The evaluator receives samples with one query, one or more positive documents, and negative documents. It encodes the query and candidate texts with a SentenceTransformer model, sorts candidates by similarity, and reports MAP, MRR@k, and NDCG@k.

Recent Sentence Transformers releases keep this evaluator in the SentenceTransformer evaluation module. The older top-level evaluation import can still print a deprecation warning, so the script uses the package-reference path and keeps first-run model download or cache messages out of saved metric logs.

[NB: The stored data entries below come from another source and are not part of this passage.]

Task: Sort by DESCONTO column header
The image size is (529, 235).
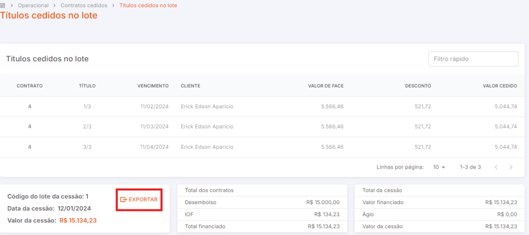Action: tap(418, 86)
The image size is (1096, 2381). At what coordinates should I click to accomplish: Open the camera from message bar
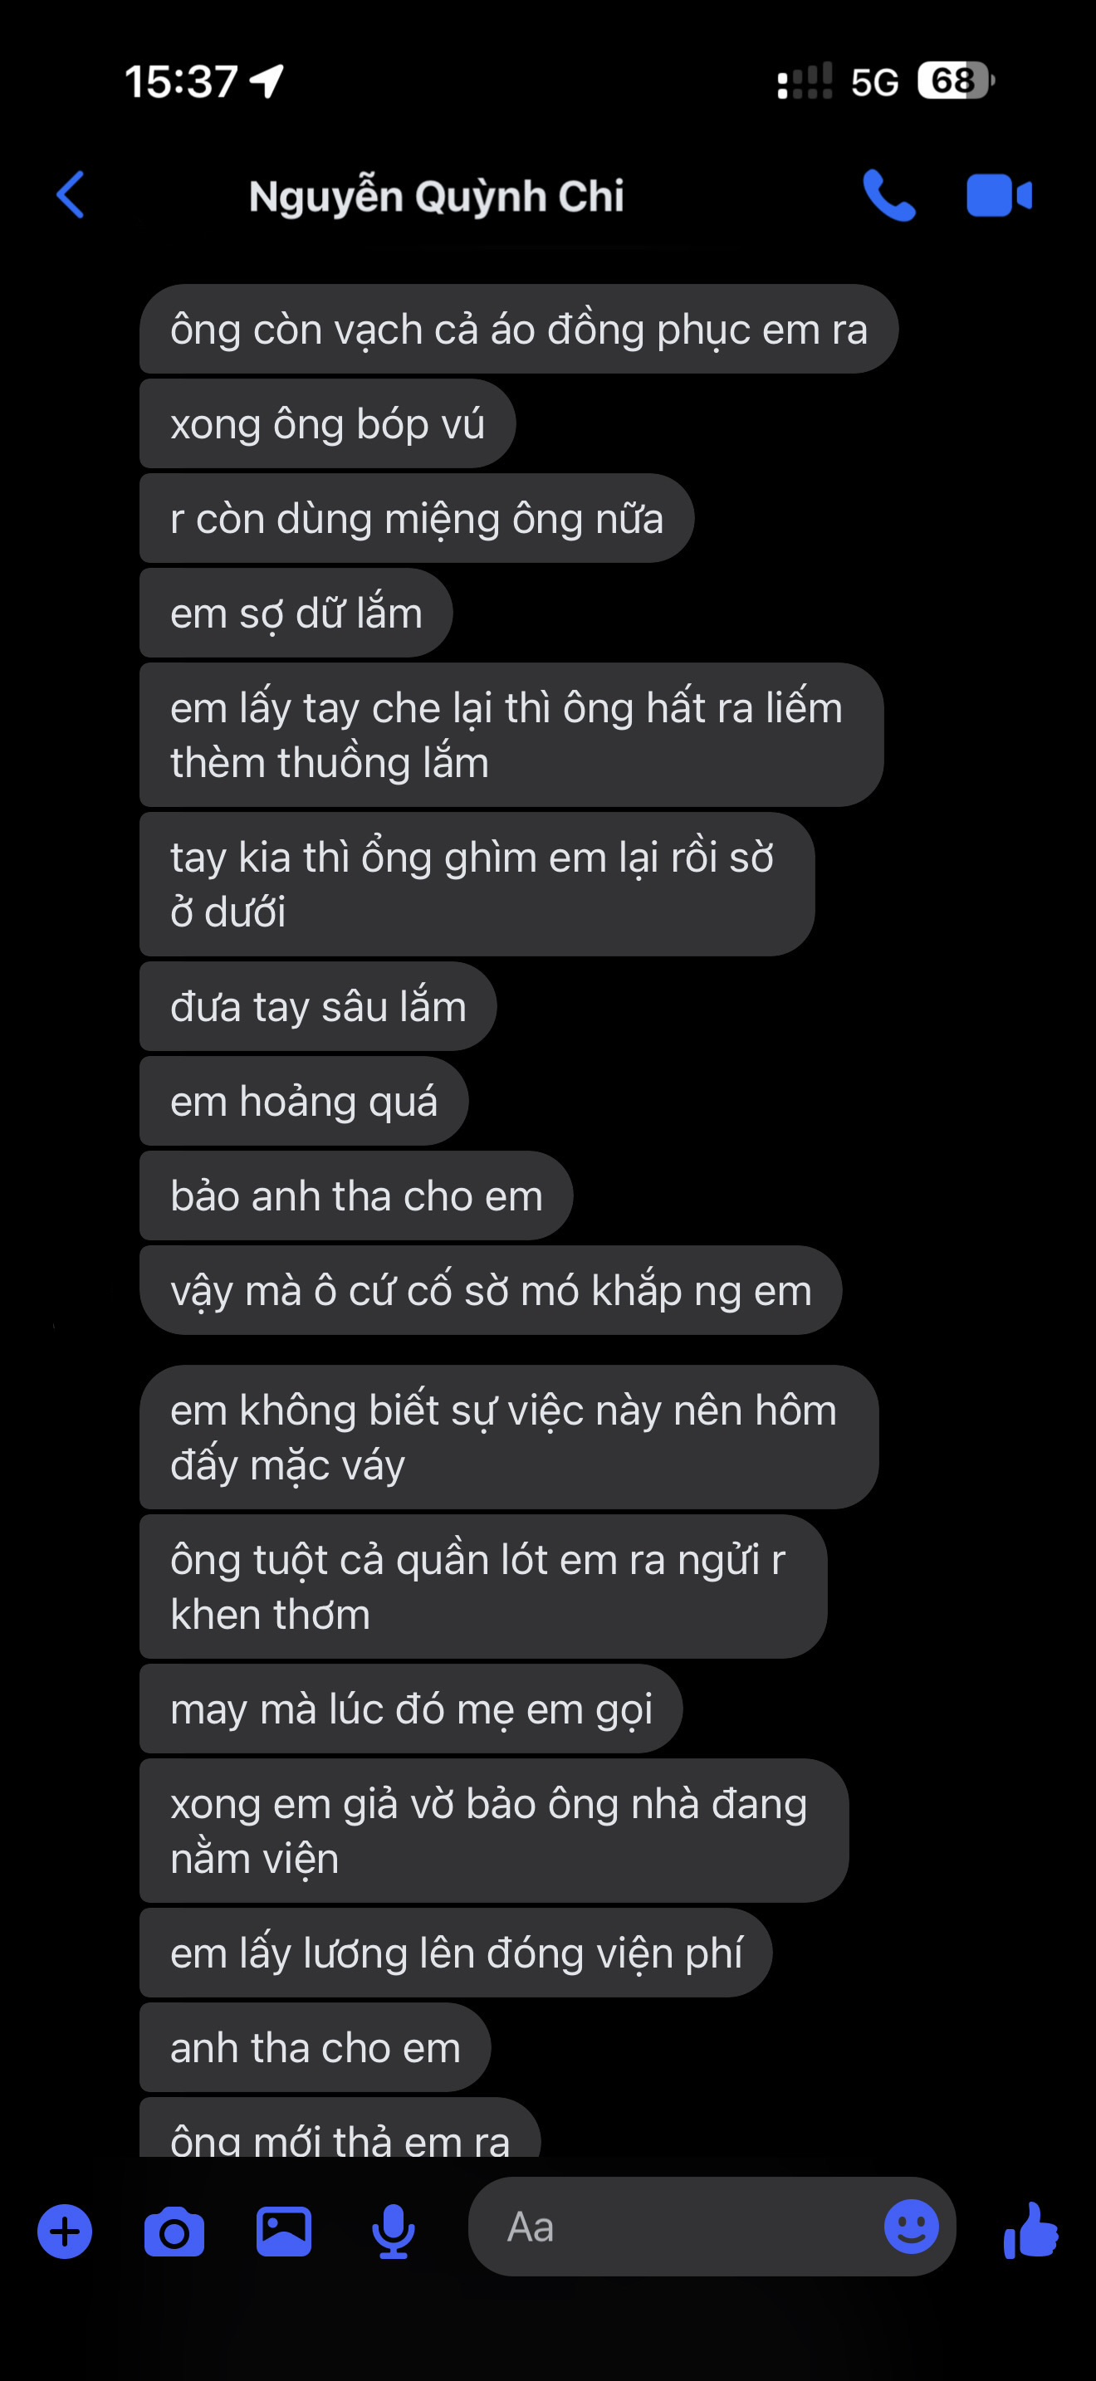[x=174, y=2231]
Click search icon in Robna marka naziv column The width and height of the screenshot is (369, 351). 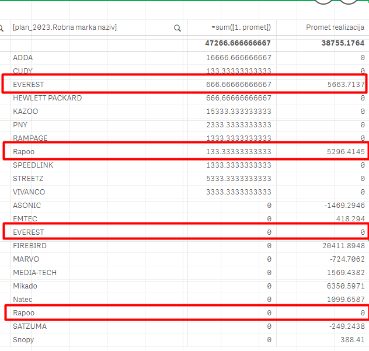[x=177, y=28]
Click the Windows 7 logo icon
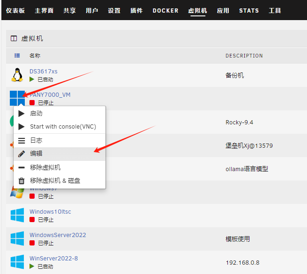307x274 pixels. (x=17, y=191)
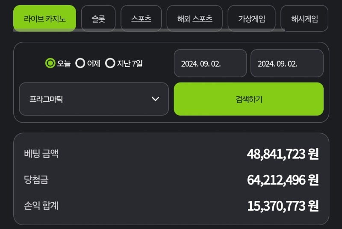Open the start date field 2024. 09. 02.

[210, 63]
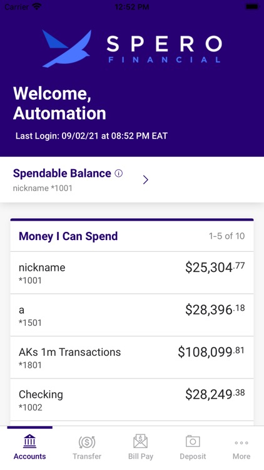264x470 pixels.
Task: Expand Spendable Balance with the chevron arrow
Action: click(146, 180)
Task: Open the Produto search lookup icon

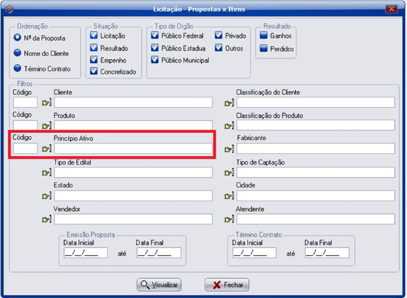Action: tap(46, 126)
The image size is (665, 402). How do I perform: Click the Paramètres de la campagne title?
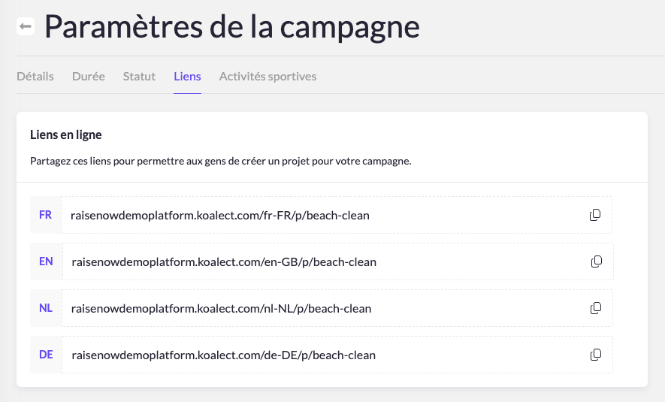point(232,27)
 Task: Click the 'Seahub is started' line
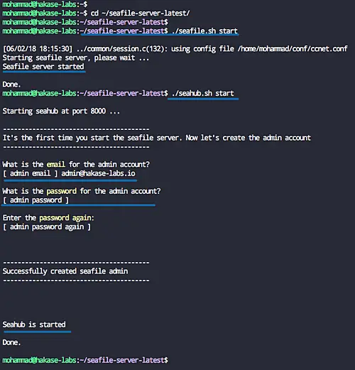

Steps to run Sentence Transformers reranking evaluation:

  1. Install Sentence Transformers in the active Python environment.
    $ python -m pip install --upgrade sentence-transformers

    The first model load may download model files from Hugging Face before evaluation metrics print.
    Related: How to install Sentence Transformers with pip

  2. Create a reranking evaluator script with labeled query, positive, and negative samples.
    reranking_eval.py
    from sentence_transformers import SentenceTransformer
    from sentence_transformers.sentence_transformer.evaluation import (
        RerankingEvaluator,
    )
     
     
    samples = [
        {
            "query": "How do I reset a forgotten password?",
            "positive": [
                "Reset a lost account password from the profile security page.",
            ],
            "negative": [
                "Generate quarterly revenue charts from a CSV export.",
                "Tune the database connection pool for a busy API server.",
                "Schedule a sales demo with the accounts team.",
            ],
        },
        {
            "query": "How can I rotate API keys?",
            "positive": [
                "Rotate API tokens before sharing a new integration.",
            ],
            "negative": [
                "Download a password reset email from account settings.",
                "Create a dashboard with monthly revenue charts.",
                "Archive old support tickets after closing a case.",
            ],
        },
    ]
     
    model = SentenceTransformer(
        "sentence-transformers/all-MiniLM-L6-v2",
        device="cpu",
    )
     
    evaluator = RerankingEvaluator(
        samples=samples,
        name="support-smoke",
        at_k=3,
        write_csv=True,
        show_progress_bar=False,
    )
     
    results = evaluator(model, output_path="reranking-results")
    threshold = 0.80
     
    print(f"primary metric: {evaluator.primary_metric}")
    print(f"primary score: {results[evaluator.primary_metric]:.4f}")
    for key in sorted(results):
        print(f"{key}: {results[key]:.4f}")
     
    if results[evaluator.primary_metric] < threshold:
        raise SystemExit(
            f"primary score below threshold {threshold:.2f}: "
            f"{results[evaluator.primary_metric]:.4f}"
        )
     
    print(f"verification: PASS threshold {threshold:.2f} reached")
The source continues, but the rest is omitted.